What is being asked: From the line with "Instruction: Open the Visualization panel" to the line with "Click the red 点击阅读 button", retype each line exactly as it stands in the records below, but skip the pictures.

(Beginning of Records provided)

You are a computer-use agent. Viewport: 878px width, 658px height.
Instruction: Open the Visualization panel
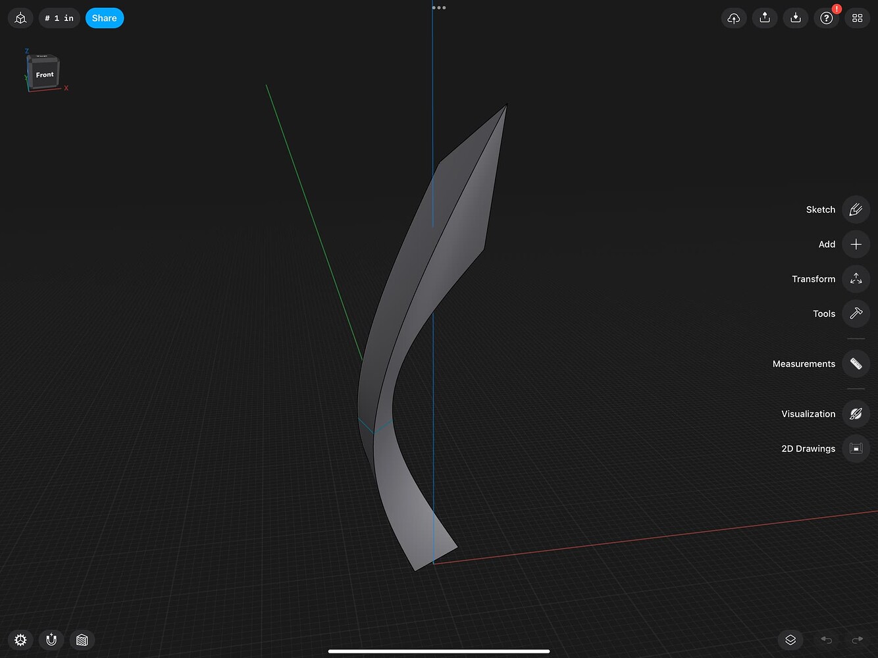[x=856, y=414]
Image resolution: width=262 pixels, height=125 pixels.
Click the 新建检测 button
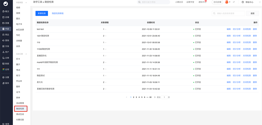click(42, 13)
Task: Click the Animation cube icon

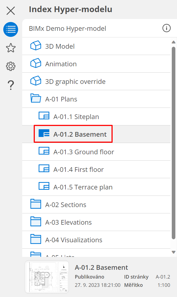Action: coord(36,64)
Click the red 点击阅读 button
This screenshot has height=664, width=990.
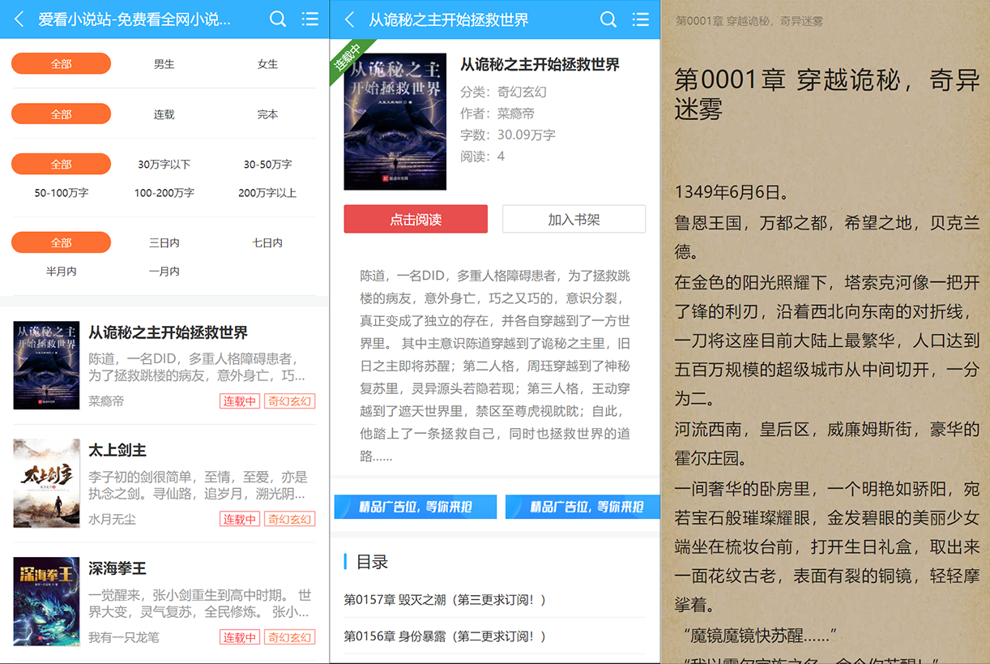point(416,219)
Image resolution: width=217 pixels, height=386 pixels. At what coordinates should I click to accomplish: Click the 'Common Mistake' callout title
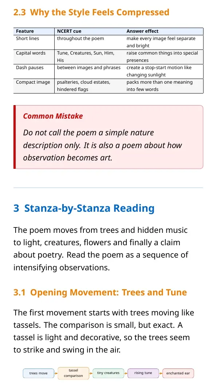[53, 116]
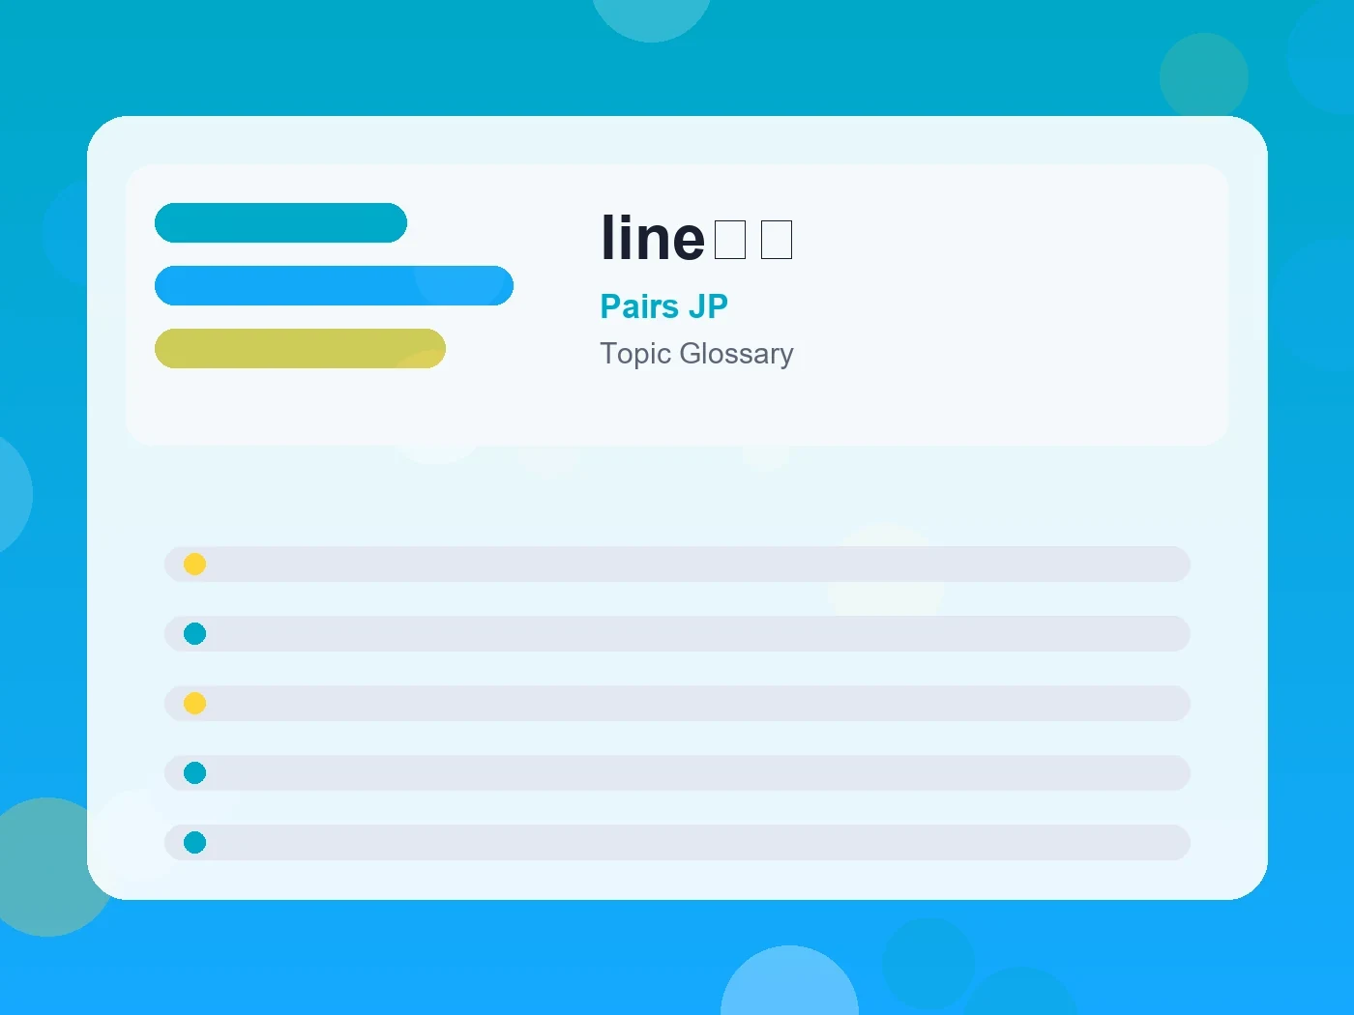Click the first placeholder box after line
The width and height of the screenshot is (1354, 1015).
(730, 240)
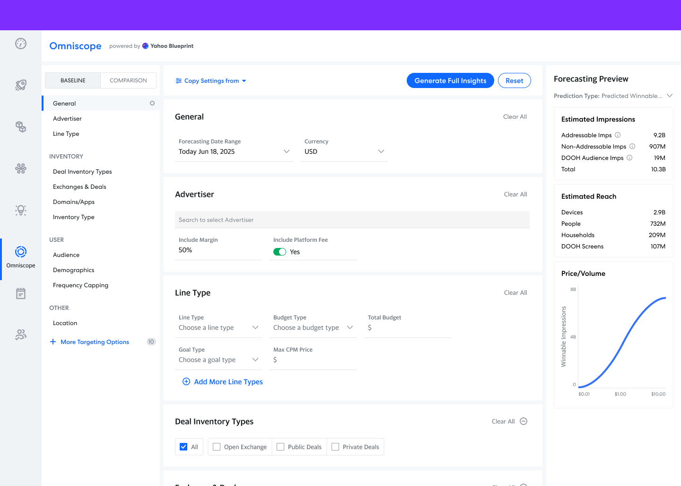This screenshot has width=681, height=486.
Task: Select Demographics in the left navigation
Action: click(x=74, y=270)

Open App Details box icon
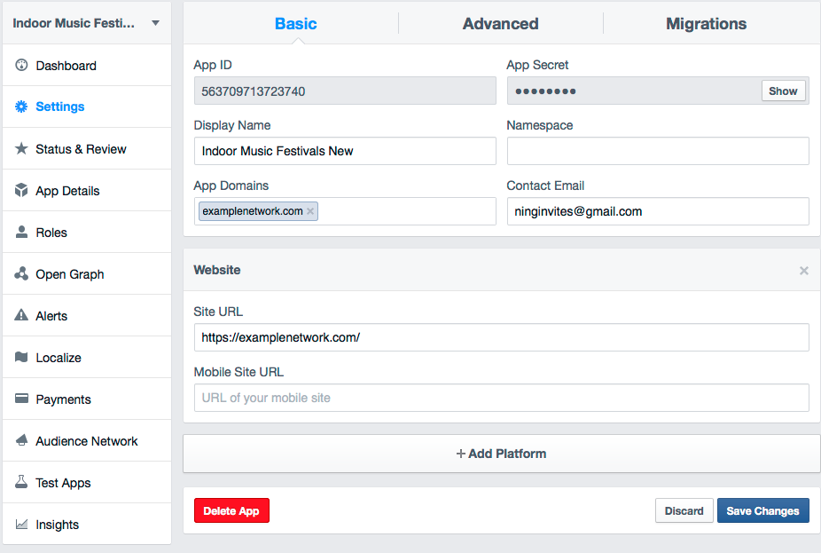(21, 190)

(End of Records provided)

Exercise answer:
Instruction: Open the Visualization panel
[x=856, y=414]
Image resolution: width=262 pixels, height=125 pixels.
Click the 新建检测 button
click(42, 13)
Task: Click the Animation cube icon

Action: coord(36,64)
Click the red 点击阅读 button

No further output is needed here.